* Begin DOCUMENT EXTRACT *
THOMAS INDUSTRIES, INC.
v.
WELLS
Docket No. 31012.
Michigan Court of Appeals.
Decided November 8, 1977.Vestevich, Dritsas, McManus, Evans, Payne & Devine, P.C., for plaintiff.
Stewart, O'Reilly, Cornell, Donovan, Lascoe & Rancilio, for defendants.
Before: D.C. RILEY, P.J., and BASHARA and P.R. MAHINSKE,[*] JJ.
D.C. RILEY, P.J.
This is a suit seeking enforcement of a security interest and payment for goods *465 sold on a non-interest-bearing promissory note and on open account. Following plaintiff's opening statement, the trial court on defendants' motion dismissed the cause with prejudice because plaintiff Thomas Industries, a foreign corporation manufacturing lighting products, had transacted business in Michigan without a certificate of authority. MCLA 450.2011; MSA 21.200(1011), MCLA 600.2021; MSA 27A.2021.
On appeal, plaintiff initially claims that the paucity of facts garnered below prevented the lower court from properly determining whether Thomas had conducted business in Michigan within the meaning of MCLA 450.2012(1); MSA 21.200(1012)(1). Although we readily admit that the record might have been better developed, we would not fault the lower court for refusing to conduct an additional evidentiary hearing. The facts before the trial court deposition testimony of three Thomas employees provided ample grist for judicial decision. Having been apprised well in advance of trial that defendants would assert plaintiff's noncompliance with the domestication statute, Thomas should have been prepared to offer at trial whatever contrary evidence it may have possessed. Since the extent of Thomas's operations in Michigan were not facts "peculiarly within the pleader's [i.e., the defendant's] knowledge", GCR 1963, 112.1, plaintiff cannot invoke the cited court rule to forestall resolution of the remaining appellate issues.
Thomas next argues that it had no obligation to obtain a certificate of authority before commencing suit.
Labeling the transactions at bar as wholly involving interstate commerce, Thomas arrays the following facts: 1) the promissory note recited that *466 the same was payable at Hopkinsville, Kentucky; 2) the security agreement was "executed pursuant to the Uniform Commercial Code as adopted by the state of Kentucky"; and 3) there was no evidence below that Thomas maintained an office or inventory in Michigan, that Thomas's salesmen had authority to bind it contractually in local acceptance of solicited orders, that Thomas dealt with customers of defendant or of other Michigan retailers, or that Thomas installed its equipment in Michigan.
In response, defendants assemble other facts of record: 1) Thomas engaged in extensive sales in Michigan;[1] 2) it employed a territory manager a resident of Livonia, Michigan whose responsibilities included representing Thomas's Residential Lighting Division in northeastern Michigan, a region encompassing not only the "Great Lakes-Metropolitan Detroit area" but also the "upper territory of counties and Upper Peninsula"; 3) it divided Michigan into sales zones and regions; 4) it considered business accounts in Michigan as distributors; 5) it promoted a standard, identifiable concept of storefront and decor image among *467 Michigan distributors; 6) it engaged in programs of cooperative advertising, inventory exchange and defective-goods replacement[2] with Michigan distributors; 7) it imposed regulations coincident with these programs on Michigan distributors; and 8) it extended credit in Michigan, the promissory note having been executed in Mt. Clemens.
* End DOCUMENT EXTRACT *
* Begin GIVEN MATERIAL *
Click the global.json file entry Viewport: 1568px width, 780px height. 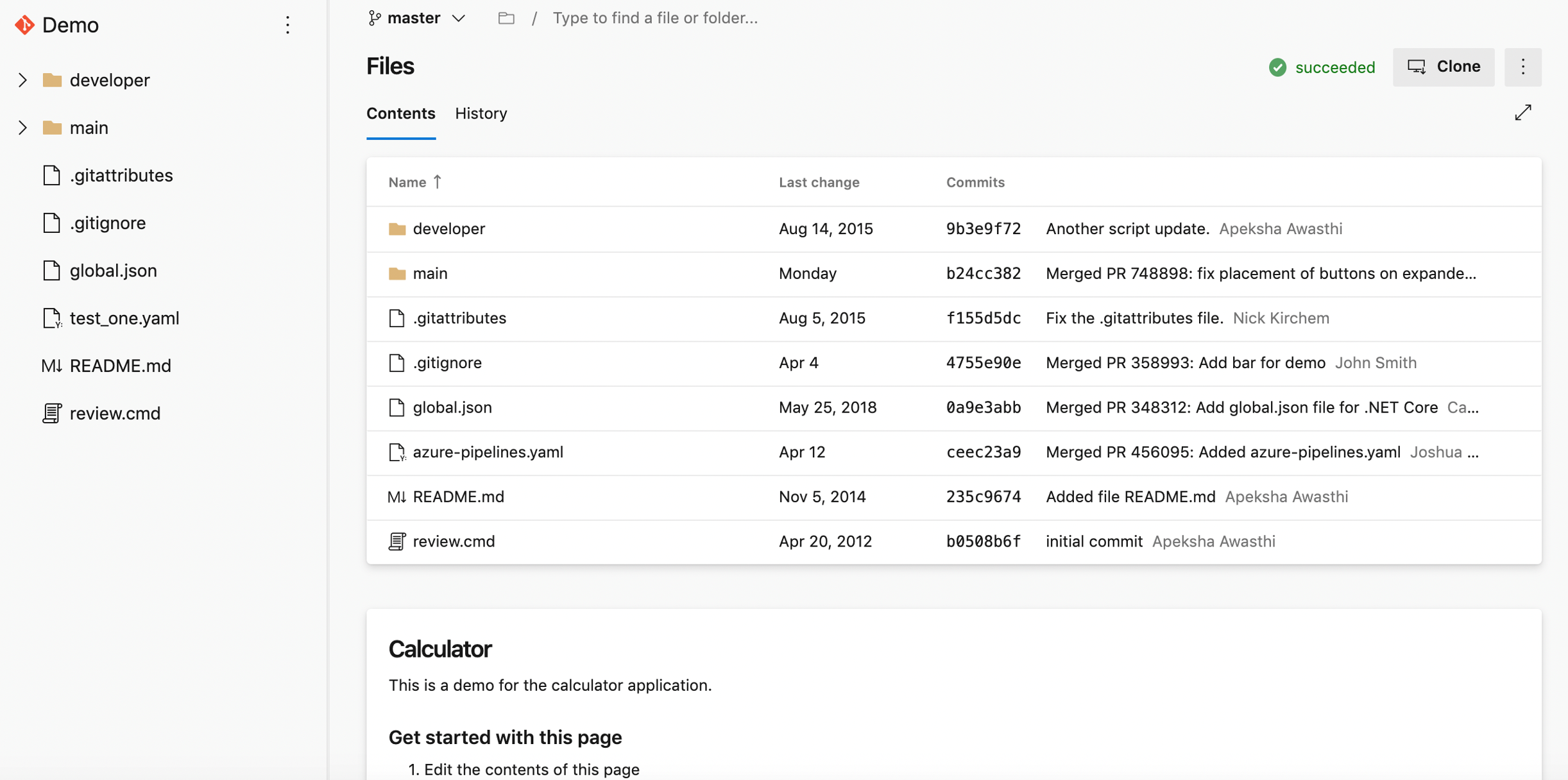[x=452, y=407]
* End GIVEN MATERIAL *
STATED GOAL 1:
Answer these questions from the court opinion:
(a) On what date was the case decided?
(b) What kind of products does Thomas Industries manufacture?
(c) At what city was the promissory note payable?
STATED GOAL 2: Reproduce the passage of the court opinion starting with "Michigan Court of" and going on through "600.2021; MSA 27A.2021.".
STATED GOAL 3: Proceed with the court opinion in Thomas Industries v. Wells from the point where its text stops.
The data is separate material with no connection to the court opinion.

EXERCISE RESPONSE 1:
(a) November 8, 1977
(b) Lighting products
(c) Hopkinsville, Kentucky

EXERCISE RESPONSE 2:
Michigan Court of Appeals.
Decided November 8, 1977.Vestevich, Dritsas, McManus, Evans, Payne & Devine, P.C., for plaintiff.
Stewart, O'Reilly, Cornell, Donovan, Lascoe & Rancilio, for defendants.
Before: D.C. RILEY, P.J., and BASHARA and P.R. MAHINSKE,[*] JJ.
D.C. RILEY, P.J.
This is a suit seeking enforcement of a security interest and payment for goods *465 sold on a non-interest-bearing promissory note and on open account. Following plaintiff's opening statement, the trial court on defendants' motion dismissed the cause with prejudice because plaintiff Thomas Industries, a foreign corporation manufacturing lighting products, had transacted business in Michigan without a certificate of authority. MCLA 450.2011; MSA 21.200(1011), MCLA 600.2021; MSA 27A.2021.

EXERCISE RESPONSE 3:
Section 1012(1) of the Michigan Business Corporation Act, as amended,[3] defines by exclusion those activities which will and will not be deemed transacting business:
"SEC. 1012. (1) Without excluding other activities which may not constitute transacting business in this state, a foreign corporation is not considered to be transacting business in this state, for the purposes of this act, solely because it is carrying on in this state any 1 or more of the following activities:
(a) Maintaining or defending an action or suit or an administrative or arbitrative proceeding, or effecting the settlement thereof or the settlement of a claim or dispute.
(b) Holding meetings of its directors or shareholders or carrying on any other activities concerning its internal affairs.
(c) Maintaining a bank account.
(d) Maintaining an office or agency for the transfer, exchange, and registration of its securities, or appointing and maintaining a trustee or depository with relation to its securities.
(e) Effecting sales through an independent contractor.
(f) Soliciting or procuring orders, whether by mail or through employees or agents or otherwise, where such *468 orders require acceptance without this state before becoming binding contracts.
(g) Borrowing money, with or without security.
(h) Securing or collecting debts or enforcing any right in property securing the same.
(i) Transacting any business in interstate commerce.
(j) Conducting an isolated transaction not in the course of a number of repeated transactions of like nature." MCLA 450.2012(1); MSA 21.200(1012)(1).
While § 1012(1) has no exact counterpart under prior law, it does embody certain settled principles. Where, for example, a foreign corporation transacts any business in interstate commerce, MCLA 450.2012(1)(i); MSA 21.200(1012)(i), or conducts "an isolated transaction not in the course of a number of repeated transactions of like nature", MCLA 450.2012(1)(j); MSA 21.200(1012)(1)(j), it is not doing business in Michigan for purposes of the act. See Long Manufacturing Co, Inc v Wright-Way Farm Service, Inc, 391 Mich. 82; 214 NW2d 816 (1974).
On the other hand, where the things done are "`of a character indicative of an intention on the part of the corporation to carry on its business in the state * * * [i.e., evincing] a continuity of act and purpose.' 17 Fletcher Cyclopedia Corporations (1960 rev ed), § 8466, pp 554-555", Long, supra at 88-89, then the foreign corporation can be said to have transacted business in Michigan.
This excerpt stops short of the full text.